To illustrate the systems approach to evolutionary theory imagine a genetic system in which two extreme situations are theoretically possible. At one extreme we could envisage a situation in which every single organism is different due to the ubiquity of copying errors and at the other extreme we could envisage a situation in which every single organism is identical. Either of these two extremes could have been the starting situation for life on earth. When competition for survival is added to the already existing phenomenon of reproduction neither of these two extremes is stable. It can easily be demonstrated with computerised simulations that the first situation will tend towards improved copying fidelity and therefore fewer copying errors.

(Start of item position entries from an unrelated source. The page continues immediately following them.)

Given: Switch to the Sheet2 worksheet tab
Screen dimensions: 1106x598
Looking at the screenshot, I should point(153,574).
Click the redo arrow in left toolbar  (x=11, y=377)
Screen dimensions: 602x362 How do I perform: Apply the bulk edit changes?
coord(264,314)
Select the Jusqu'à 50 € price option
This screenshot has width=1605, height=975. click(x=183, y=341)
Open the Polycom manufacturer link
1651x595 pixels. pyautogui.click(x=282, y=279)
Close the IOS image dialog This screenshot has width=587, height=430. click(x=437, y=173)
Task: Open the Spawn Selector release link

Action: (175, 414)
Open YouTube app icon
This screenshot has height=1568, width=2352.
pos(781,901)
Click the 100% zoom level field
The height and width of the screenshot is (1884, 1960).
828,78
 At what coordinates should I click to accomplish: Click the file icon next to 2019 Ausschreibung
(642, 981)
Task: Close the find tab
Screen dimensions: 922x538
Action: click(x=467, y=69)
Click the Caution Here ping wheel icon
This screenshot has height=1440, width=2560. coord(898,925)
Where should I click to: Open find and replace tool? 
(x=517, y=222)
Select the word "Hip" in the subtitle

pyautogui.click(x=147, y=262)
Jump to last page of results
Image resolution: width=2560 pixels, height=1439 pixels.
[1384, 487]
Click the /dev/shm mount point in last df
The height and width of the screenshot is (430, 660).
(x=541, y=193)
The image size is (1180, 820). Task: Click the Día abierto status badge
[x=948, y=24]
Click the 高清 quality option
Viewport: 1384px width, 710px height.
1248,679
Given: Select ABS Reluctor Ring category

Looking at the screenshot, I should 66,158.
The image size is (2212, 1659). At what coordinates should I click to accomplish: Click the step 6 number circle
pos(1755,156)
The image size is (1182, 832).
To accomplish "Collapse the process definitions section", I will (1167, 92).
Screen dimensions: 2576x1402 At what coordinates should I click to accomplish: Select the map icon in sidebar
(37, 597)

The second situation is also unstable because sooner or later a copying error will result in the creation of an organism with superior survival skills and a variety of organisms and species will inevitably result. Neither extreme is stable and such a system will settle down somewhere between the two extremes. Because the eventual stable situation has been created by the system the mutations can no longer be described as copying errors but are now an integral part of a dynamic system.